**Exercise requirements:**
Instruction for the entries that follow: retype exactly the lines from the line with "800x540 pixels." to the line with "The height and width of the screenshot is (426, 600).", both included, and omit all others.

**Data under study:**
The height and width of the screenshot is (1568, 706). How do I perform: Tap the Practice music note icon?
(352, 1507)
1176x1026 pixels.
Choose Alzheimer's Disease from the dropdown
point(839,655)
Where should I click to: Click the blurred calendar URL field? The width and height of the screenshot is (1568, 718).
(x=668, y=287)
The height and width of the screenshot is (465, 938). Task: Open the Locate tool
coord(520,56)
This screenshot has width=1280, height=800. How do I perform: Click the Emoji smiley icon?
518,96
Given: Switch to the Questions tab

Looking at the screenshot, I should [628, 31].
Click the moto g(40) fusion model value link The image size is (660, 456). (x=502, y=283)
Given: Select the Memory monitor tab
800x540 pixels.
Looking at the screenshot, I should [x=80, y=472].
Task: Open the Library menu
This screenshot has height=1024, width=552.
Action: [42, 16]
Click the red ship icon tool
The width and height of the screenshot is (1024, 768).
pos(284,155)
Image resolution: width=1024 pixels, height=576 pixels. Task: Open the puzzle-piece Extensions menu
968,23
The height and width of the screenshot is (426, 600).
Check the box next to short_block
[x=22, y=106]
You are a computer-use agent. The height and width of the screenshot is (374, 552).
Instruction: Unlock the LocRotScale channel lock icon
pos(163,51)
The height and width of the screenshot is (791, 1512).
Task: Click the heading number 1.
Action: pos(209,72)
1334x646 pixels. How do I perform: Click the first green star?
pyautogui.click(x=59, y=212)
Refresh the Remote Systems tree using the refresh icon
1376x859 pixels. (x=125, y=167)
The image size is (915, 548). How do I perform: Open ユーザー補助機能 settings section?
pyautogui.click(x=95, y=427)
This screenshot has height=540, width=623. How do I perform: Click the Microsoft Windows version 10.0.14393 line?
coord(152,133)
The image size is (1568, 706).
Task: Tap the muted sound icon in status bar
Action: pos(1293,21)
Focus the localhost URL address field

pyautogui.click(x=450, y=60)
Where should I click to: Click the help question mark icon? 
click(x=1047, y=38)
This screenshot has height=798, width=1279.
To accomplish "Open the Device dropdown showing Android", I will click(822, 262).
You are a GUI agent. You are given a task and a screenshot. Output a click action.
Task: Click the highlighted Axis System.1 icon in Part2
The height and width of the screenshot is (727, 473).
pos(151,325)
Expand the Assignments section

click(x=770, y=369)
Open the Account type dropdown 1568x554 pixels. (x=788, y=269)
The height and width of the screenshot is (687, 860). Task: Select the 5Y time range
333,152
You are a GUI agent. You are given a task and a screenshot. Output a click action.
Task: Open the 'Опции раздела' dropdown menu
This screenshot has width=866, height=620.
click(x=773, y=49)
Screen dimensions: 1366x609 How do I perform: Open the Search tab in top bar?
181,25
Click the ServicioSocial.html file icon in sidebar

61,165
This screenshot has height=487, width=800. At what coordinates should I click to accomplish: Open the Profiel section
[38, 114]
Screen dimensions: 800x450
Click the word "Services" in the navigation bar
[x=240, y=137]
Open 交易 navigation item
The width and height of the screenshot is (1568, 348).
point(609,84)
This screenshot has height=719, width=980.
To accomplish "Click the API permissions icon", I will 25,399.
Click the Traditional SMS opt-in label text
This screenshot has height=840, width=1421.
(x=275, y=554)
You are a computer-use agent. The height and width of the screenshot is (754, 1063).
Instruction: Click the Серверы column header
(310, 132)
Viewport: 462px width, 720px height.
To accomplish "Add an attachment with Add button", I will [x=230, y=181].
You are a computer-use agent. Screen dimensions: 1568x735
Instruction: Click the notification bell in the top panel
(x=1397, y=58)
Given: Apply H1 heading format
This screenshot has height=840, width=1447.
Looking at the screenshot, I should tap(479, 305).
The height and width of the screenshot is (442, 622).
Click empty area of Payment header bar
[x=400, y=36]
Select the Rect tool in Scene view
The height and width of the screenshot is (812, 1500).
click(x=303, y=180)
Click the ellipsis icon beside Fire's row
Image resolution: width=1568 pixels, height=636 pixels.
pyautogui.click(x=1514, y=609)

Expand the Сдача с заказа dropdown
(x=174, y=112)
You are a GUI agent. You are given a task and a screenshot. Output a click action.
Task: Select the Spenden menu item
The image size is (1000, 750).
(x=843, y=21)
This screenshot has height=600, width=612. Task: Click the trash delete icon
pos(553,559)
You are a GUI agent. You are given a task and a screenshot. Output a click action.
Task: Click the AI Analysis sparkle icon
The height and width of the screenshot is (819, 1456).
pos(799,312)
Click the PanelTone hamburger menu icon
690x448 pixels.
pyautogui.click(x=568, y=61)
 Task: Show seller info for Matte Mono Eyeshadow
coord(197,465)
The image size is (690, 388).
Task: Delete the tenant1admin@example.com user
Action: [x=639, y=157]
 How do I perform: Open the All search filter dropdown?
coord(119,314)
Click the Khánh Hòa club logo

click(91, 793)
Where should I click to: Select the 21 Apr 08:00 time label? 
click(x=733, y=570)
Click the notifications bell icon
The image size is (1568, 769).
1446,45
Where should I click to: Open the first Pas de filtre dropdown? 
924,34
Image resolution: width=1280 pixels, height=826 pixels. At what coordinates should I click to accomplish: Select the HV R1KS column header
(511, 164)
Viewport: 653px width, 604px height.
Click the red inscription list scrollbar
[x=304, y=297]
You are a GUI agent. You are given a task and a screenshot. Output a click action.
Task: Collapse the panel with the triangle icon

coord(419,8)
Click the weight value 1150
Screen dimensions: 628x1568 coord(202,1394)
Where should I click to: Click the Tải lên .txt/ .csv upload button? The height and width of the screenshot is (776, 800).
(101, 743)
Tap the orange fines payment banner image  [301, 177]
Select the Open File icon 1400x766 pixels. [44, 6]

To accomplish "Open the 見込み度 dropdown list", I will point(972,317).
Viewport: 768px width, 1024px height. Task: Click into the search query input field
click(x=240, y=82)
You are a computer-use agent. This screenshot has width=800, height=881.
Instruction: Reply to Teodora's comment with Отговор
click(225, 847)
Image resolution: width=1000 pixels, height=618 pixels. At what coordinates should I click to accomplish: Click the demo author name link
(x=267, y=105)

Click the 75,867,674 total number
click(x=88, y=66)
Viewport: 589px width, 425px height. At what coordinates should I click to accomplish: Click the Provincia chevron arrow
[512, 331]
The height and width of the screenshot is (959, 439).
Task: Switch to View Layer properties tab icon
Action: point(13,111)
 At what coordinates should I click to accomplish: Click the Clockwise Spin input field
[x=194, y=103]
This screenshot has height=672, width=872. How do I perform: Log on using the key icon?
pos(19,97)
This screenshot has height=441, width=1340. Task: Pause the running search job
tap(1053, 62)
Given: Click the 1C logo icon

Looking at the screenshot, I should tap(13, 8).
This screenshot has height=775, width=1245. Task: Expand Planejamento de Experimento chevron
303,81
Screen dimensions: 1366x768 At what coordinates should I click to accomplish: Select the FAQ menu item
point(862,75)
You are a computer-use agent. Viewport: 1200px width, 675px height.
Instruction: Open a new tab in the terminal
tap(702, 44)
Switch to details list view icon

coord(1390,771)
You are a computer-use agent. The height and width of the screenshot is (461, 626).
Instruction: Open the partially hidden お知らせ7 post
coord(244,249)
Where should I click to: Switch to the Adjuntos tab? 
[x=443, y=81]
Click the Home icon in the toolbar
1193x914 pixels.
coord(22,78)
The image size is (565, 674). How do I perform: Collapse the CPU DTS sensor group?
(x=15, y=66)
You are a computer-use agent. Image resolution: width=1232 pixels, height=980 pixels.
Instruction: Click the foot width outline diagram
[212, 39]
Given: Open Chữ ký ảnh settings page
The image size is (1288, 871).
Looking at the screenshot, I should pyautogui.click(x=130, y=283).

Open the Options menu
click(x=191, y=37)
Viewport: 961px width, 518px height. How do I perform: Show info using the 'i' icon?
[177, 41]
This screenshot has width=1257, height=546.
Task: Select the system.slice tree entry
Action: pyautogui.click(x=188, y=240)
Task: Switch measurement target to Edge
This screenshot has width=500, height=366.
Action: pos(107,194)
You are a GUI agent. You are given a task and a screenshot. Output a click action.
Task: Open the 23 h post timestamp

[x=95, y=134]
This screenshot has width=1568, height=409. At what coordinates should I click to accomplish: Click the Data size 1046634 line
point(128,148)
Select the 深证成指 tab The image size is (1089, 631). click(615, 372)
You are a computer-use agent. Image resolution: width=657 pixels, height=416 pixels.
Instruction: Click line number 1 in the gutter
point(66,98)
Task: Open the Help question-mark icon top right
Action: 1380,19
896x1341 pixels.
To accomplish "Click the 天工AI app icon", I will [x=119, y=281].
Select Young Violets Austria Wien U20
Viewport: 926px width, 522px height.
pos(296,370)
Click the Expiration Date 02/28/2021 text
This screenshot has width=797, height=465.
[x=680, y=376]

**Task answer:**
800x540 pixels.
Looking at the screenshot, I should [x=80, y=472].
Task: Open the Library menu
This screenshot has height=1024, width=552.
Action: [42, 16]
Click the red ship icon tool
The width and height of the screenshot is (1024, 768).
pos(284,155)
Image resolution: width=1024 pixels, height=576 pixels. Task: Open the puzzle-piece Extensions menu
968,23
The height and width of the screenshot is (426, 600).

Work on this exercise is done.